Потеря «Эдинбурга» и «Тринидада» убедила командующего Флотом метрополии в том, что корабли сил прикрытия конвоев в водах восточнее острова Медвежий постоянно подвергаются огромному риску, и не только из-за действий подводных лодок противника, но и из-за действий его авиации. На значительной части маршрута конвоя против него действовало до восьми подводных лодок, а необходимость экономить топливо не позволяла кораблям охранения преследовать обнаруженные лодки; лодки можно было «попугать» глубинными бомбами и заставить погрузиться, но уничтожать их удавалось очень редко. Поэтому, хотя всеми признавалось, что крейсерские силы способны обеспечивать эффективное прикрытие только тогда, когда они следуют в непосредственной близости от конвоя, именно здесь они подвергались наибольшей опасности быть атакованными подводными лодками противника.
Англичане, напуганные действиями подводных лодок и бомбардировщиков противника, стали опасаться за судьбу своих крейсеров в той же степени, в какой немцы опасались за свои тяжелые корабли, находясь под воздействием навязчивой идеи об «авианосном комплексе». Адмирал Тови заявил, что, пока не будут нейтрализованы аэродромы противника в Северной Норвегии или пока не наступит полярная ночь, от проводки конвоев следует отказаться. «Если конвои необходимо посылать по политическим причинам, — предупреждал он, — то следует примириться с весьма серьезными и тяжелыми потерями». Политические причины были действительно труднопреодолимыми… 17 мая премьер-министр направил комитету начальников штабов. следующую памятную записку: «Не только премьер Сталин, но и президент Рузвельт будут весьма разочарованы, если мы прекратим сейчас отправку конвоев. Русские ведут, тяжелые бои и ждут, что мы пойдем на риск и, если потребуется, понесем потери в соответствии с нашими обязательствами.
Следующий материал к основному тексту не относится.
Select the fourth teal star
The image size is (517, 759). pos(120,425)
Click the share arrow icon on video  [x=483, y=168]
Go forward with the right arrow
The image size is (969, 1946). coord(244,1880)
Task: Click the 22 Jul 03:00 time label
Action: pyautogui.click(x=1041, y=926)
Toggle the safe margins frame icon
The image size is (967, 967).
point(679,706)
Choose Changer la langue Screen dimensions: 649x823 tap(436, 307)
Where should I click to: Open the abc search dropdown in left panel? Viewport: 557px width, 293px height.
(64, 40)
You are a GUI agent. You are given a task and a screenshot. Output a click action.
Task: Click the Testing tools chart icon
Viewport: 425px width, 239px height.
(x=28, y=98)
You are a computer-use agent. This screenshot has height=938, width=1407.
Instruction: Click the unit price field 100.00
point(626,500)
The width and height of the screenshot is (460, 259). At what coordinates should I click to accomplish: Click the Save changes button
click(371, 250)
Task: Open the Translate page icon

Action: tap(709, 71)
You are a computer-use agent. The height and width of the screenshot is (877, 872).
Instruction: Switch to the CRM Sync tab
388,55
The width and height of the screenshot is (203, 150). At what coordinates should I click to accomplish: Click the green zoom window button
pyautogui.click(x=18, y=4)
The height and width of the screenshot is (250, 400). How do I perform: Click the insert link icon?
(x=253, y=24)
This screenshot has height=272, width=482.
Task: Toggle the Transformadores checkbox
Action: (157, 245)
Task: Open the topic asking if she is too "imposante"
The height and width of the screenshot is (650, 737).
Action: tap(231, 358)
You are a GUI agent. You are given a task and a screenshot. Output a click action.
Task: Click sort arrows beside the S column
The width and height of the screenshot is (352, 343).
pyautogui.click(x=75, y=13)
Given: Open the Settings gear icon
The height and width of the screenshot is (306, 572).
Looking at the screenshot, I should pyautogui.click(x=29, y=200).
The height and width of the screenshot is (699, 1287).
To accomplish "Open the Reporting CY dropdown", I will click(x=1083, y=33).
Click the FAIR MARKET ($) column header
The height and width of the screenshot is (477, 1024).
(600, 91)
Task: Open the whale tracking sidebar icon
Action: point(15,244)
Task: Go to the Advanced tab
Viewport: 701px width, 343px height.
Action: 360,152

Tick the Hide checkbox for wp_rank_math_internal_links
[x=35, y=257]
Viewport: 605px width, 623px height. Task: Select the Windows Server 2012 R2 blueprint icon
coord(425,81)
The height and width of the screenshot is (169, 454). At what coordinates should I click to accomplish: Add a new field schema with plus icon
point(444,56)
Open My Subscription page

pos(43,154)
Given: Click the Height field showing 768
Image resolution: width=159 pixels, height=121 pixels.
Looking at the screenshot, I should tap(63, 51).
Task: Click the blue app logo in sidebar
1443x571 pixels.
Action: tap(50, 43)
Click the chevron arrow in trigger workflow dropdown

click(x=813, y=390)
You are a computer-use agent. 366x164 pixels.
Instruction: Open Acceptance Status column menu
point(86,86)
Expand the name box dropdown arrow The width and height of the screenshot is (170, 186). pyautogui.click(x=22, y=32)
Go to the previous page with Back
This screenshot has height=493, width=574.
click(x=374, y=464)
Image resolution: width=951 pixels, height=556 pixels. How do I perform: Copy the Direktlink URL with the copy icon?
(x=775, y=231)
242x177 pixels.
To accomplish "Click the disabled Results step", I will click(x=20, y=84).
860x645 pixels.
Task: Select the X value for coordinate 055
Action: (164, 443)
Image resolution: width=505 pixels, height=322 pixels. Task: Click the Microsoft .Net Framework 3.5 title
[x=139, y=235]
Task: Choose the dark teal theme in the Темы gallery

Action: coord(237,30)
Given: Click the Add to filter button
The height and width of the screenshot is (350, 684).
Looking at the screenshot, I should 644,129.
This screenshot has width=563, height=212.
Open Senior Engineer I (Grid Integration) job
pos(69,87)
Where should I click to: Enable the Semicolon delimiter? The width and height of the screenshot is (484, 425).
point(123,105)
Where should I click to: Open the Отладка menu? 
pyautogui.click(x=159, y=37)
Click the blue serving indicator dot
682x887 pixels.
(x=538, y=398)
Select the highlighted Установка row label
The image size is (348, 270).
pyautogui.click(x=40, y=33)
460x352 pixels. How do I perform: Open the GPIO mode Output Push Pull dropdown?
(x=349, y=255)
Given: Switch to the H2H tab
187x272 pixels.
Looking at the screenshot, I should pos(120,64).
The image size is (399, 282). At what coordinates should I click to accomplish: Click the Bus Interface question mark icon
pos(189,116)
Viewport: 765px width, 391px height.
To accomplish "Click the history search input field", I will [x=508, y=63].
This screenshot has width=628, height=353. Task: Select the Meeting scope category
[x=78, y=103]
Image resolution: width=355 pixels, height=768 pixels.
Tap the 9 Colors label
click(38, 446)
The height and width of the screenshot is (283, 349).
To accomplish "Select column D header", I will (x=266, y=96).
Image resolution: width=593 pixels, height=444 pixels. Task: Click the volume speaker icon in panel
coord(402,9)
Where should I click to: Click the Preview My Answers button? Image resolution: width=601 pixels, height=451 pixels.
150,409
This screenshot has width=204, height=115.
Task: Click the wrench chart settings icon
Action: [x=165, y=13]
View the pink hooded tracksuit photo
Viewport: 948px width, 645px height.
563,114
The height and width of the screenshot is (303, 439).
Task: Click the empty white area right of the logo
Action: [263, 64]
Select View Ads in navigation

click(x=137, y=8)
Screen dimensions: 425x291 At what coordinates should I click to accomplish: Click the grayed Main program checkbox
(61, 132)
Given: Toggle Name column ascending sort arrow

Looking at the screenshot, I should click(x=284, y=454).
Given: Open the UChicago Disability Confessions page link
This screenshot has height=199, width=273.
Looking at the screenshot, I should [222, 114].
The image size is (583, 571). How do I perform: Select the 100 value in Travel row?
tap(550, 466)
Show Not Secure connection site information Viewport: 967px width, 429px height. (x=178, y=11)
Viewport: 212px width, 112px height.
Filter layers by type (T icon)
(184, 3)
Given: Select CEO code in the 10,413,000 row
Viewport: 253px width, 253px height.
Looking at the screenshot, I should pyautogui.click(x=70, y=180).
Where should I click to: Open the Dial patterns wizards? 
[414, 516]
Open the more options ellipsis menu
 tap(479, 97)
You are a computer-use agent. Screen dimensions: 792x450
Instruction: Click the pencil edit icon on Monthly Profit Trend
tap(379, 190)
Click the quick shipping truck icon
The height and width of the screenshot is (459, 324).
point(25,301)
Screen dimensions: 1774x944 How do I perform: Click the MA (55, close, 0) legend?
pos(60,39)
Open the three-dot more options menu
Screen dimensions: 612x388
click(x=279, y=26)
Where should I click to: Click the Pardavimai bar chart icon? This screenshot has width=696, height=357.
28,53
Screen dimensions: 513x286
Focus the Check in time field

Американские суда ждут своей очереди к отправке.
Сознавая большую и реальную опасность, я лично считаю, что конвой[1] должен выйти в море 18 мая. Операция будет оправданна, если к месту назначения дойдет хотя бы половина судов»
Черчилль считал, что отказ от попытки провести конвой ослабит влияние Англии на двух ее основных союзников, в то время как капризы погоды в Арктике или, наоборот, отсутствие таких капризов, возможно, будет благоприятствовать англичанам. Адмиралтейство не разделяло такого бессердечного отношения Черчилля к судьбе конвоев. «Эти конвои в Россию становятся постоянно висящим на нашей шее камнем, — заявил 18 мая Дадли Паунд начальнику морских операций ВМС США адмиралу Кингу. — Все это — самая ненадежная операция, в которой опасность подстерегает нас на каждом шагу». Мнение Паунда разделяли все офицеры, участвовавшие в проводке конвоев на север России. Однако с их мнением не посчитались — конвойные операции проводились и достигли неизбежной кульминации, что и является центральной темой настоящей книги.